5. A method of fabricating a light diffusion member with a polarizing plate, the method comprising: a process of forming a plurality of light shielding layers formed on one face of a rectangular substrate having light transmissivity;a process of forming a negative photosensitive resin layer having light transmissivity on one face of the substrate to cover the plurality of light shielding layers;a process of irradiating diffused light as to the negative photosensitive resin layer through the substrate at regions other than formation regions of the light shielding layers, from a face of the substrate at an opposite side face where the light shielding layers and negative photosensitive resin layer have been formed;a process of developing the negative photosensitive resin layer regarding which irradiation of the diffused light has ended, to form, on the one face of the substrate, light diffusion portions having a light-emitting end surface coming into contact with the substrate, a light incident end surface which faces the light-emitting end surface and has a larger area than the area of the light-emitting end surface, and a reflecting face coming into contact with the light-emitting end surface and the light incident end surface, and reflecting light entering from the light incident end surface, thereby fabricating a light diffusion substrate by which light which enters from the light incident end surface of the light diffusion member is anisotropically diffused in an azimuth direction seen from a normal direction of the substrate; anda process of fabricating a light diffusion member with a polarizing plate by bonding a polarizing plate to the light incident end surface of the light diffusion portion of the light diffusion substrate, thereby forming a bonded article, and thereafter cutting to dice the bonded article,wherein, in the process of fabricating the light diffusion member with the polarizing plate, the bonded article is cut such that the azimuth direction where the diffusion by the light diffusion substrate is relatively strong, and any one side making up the outer shape of the light diffusion member with the polarizing plate after dicing, are generally parallel.

6. The light diffusion member according to claim 4, further comprising: a member, disposed between the polarizing plate and the substrate, having a refractive index between a refractive index of the polarizing plate and a refractive index of the substrate.

7. The light diffusion member according to claim 4, further comprising: a light diffusion portion, partially formed on one face of the substrate and an opposite face.
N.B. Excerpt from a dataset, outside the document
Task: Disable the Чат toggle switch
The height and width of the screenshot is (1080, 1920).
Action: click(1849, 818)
8. The light diffusion member according to claim 4, wherein at least a portion of the substrate and opposite side faces of the light shielding layers is covered by the light diffusion portion.
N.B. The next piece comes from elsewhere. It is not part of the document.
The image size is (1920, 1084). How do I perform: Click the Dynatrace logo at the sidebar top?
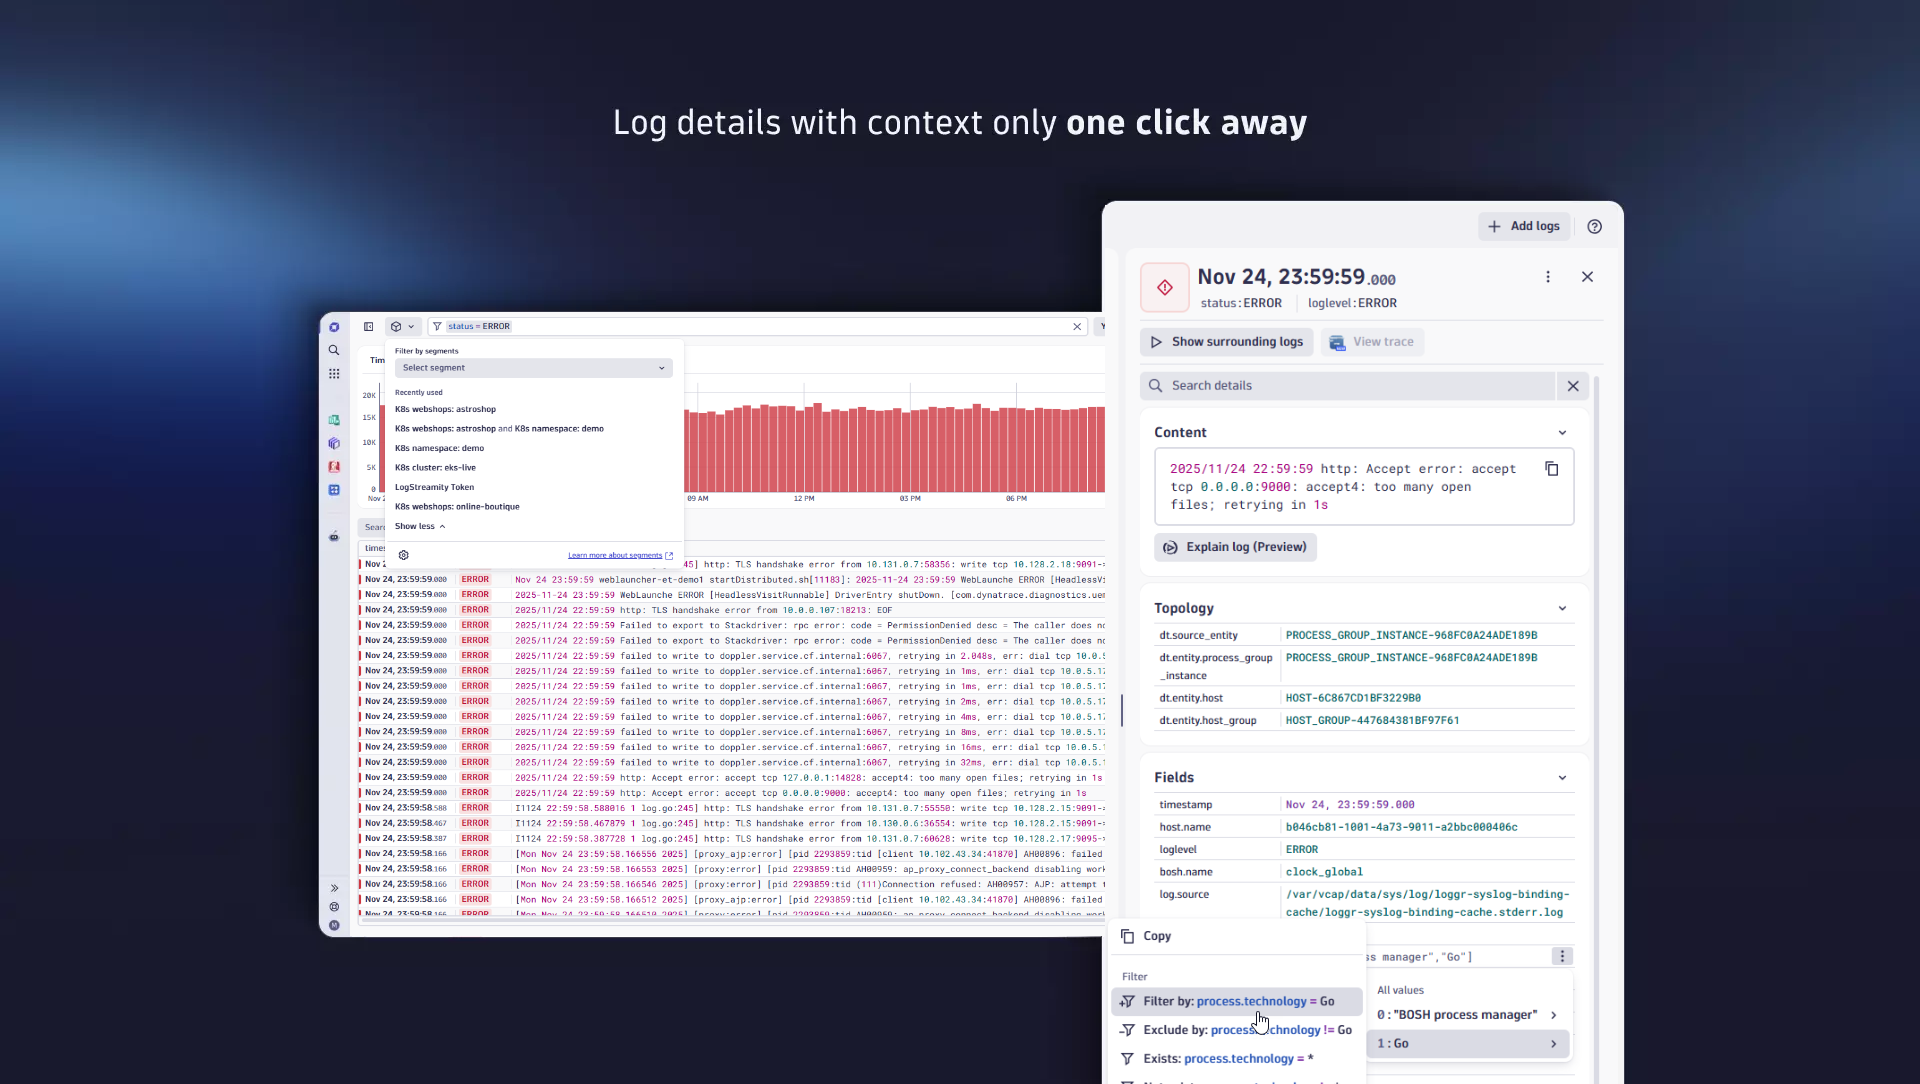pyautogui.click(x=334, y=327)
9. The light diffusion member according to claim 4, wherein at least one of a reflection preventing layer, an electric charge preventing layer, a glare preventing layer, and a soiling preventing layer, is provided on one face of the substrate and an the opposite side face.

10. The method of fabricating a light diffusion member according to claim 5, wherein one of black resin, black ink, ink including ultraviolet absorbing substance that absorbs ultraviolet rays, a simple metal, and a multi-layer film of a simple metal and a metal oxide, is used as a material of the light shielding layer.
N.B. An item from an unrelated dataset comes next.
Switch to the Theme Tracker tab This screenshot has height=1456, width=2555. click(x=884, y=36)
11. A display device comprising: a display; anda viewing angle enlarging member that is disposed on a viewing side of the display and emits light in a state where an angle distribution of light input from the display is wider than that before input, whereinthe viewing angle enlarging member is configured including the light diffusion member according to claim 1,the display has a plurality of pixels that make up a display image, andof the plurality of light shielding layers of the light diffusion member, a largest size of the light shielding layers is smaller than a pixel size of the display.